As usual, whenever I see my first hint of the Monarchs return, I am reminded that it is time to double check that my garden is in prime form to both attract and keep these amazing creatures as standard visitors in my yard and garden. One of the biggest mistakes that many gardeners make when they plant a garden full of what they presume will attract them, is that they do not take the time to make sure that they have enough variations in the timeframe of when the flowers in their garden will be productive. Monarch love nectar, and even if you have a garden full of nectar procuring flowers, if they are all in full bloom at the same time, there will soon be nothing left to keep the butterflies around. For this simple reason alone, it is important to make sure that you plant enough variety that you will have flowers blooming from early spring through late summer. To backtrack a bit here too, no garden will ever be home to an egg laying Monarch, no matter how bountiful the nectar-filled flowers are, if it does not contain milkweed. Monarchs must have milkweed for which to lay their eggs. You might end up with a few visiting Monarchs without the milkweed, but some of the most joy I have ever received from watching these miraculous little wonders, is when they alight atop a milkweed plant to lay an egg and the evolution of life starts all over again.

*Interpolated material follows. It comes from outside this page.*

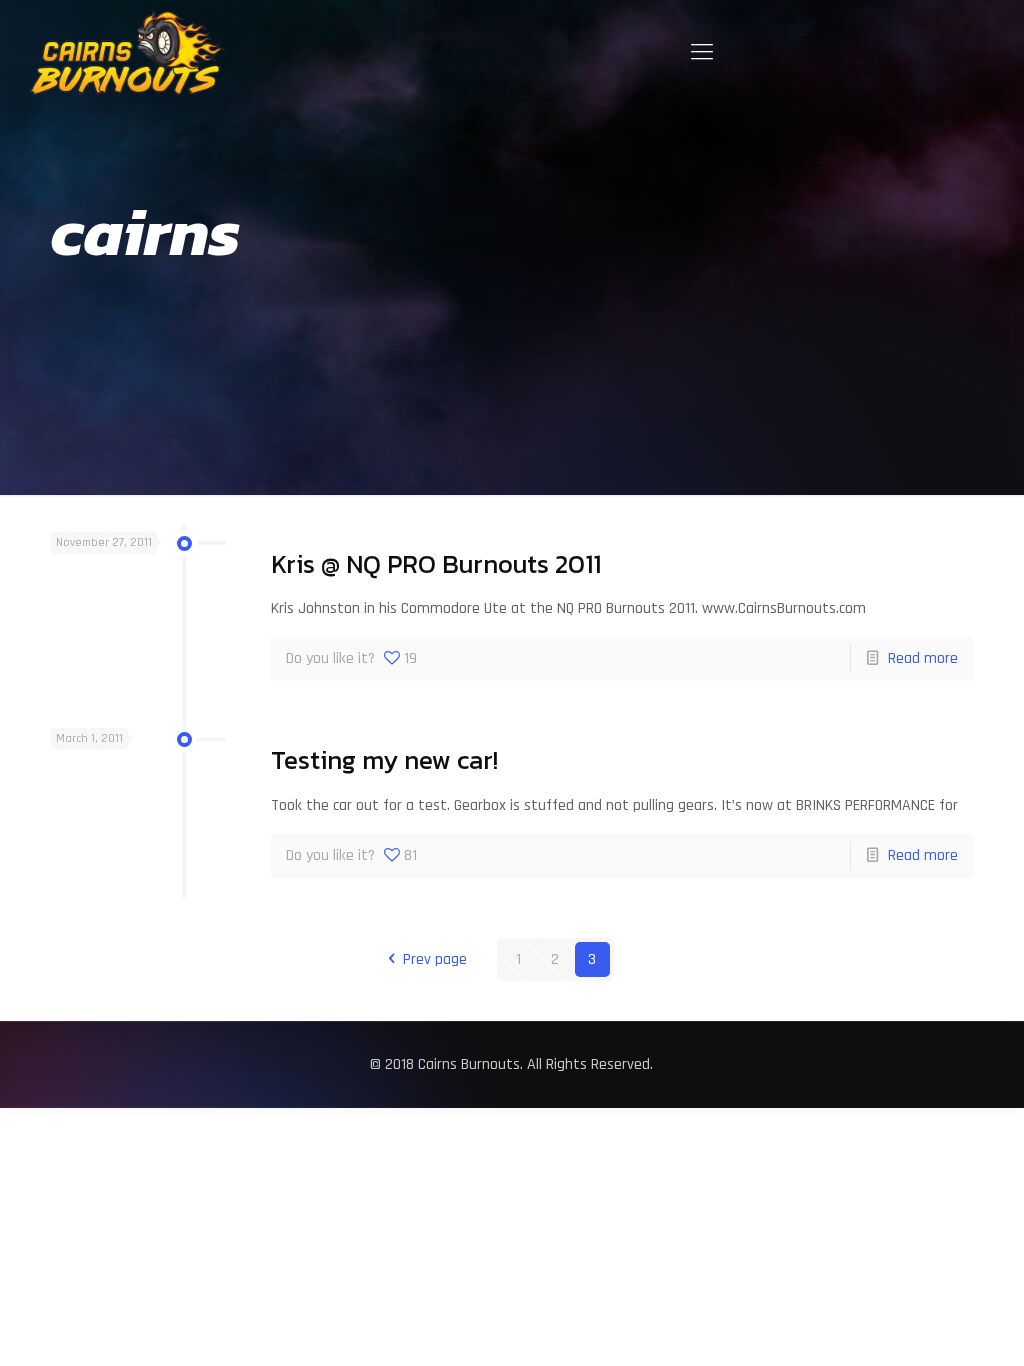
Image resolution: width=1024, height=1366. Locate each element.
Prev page (434, 959)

I once explained this to a friend who was new to gardening and wished to make her garden as attractive to butterflies as she could. The following spring, she called me up in a panic that her milkweed was being all chewed up and she wanted to know what she should spray on it to kill all of the bugs. I calmly explained to her that her chewed up milkweed was exactly what she wanted. It meant that she had succeeded in attracting egg lying Monarchs, and the tiny 'bugs' were actually the eggs. Every time I think of how close she came to spraying some insecticide on her milkweed I cringe, and it also reminds me how too often new gardeners are so quick to spray whatever it is they do not believe belongs in their garden.
Monarchs also love to sit on rocks and other structures early in the morning, so having some prominent rocks or statues placed about, out where the early morning sun can reach and start to warm the stone early is an ideal way of making sure you have the utmost possibility to see the Monarchs that are about. If they have no place to sit and stretch their early morning wings, they may soon be moving on to more friendly gardens.
Water is also a good addition. While they will most commonly get the water they need from the dew from your plants, fresh water in a birdbath or two placed about will only add to the positive attraction of your garden to the butterflies.
If you are interested in attracting Monarchs to your garden, check out a book on the subject, such as Butterfly Gardening: Creating Summer Magic in Your Garden, put out by the Smithsonian Institution and available through outlets such as Amazon.com.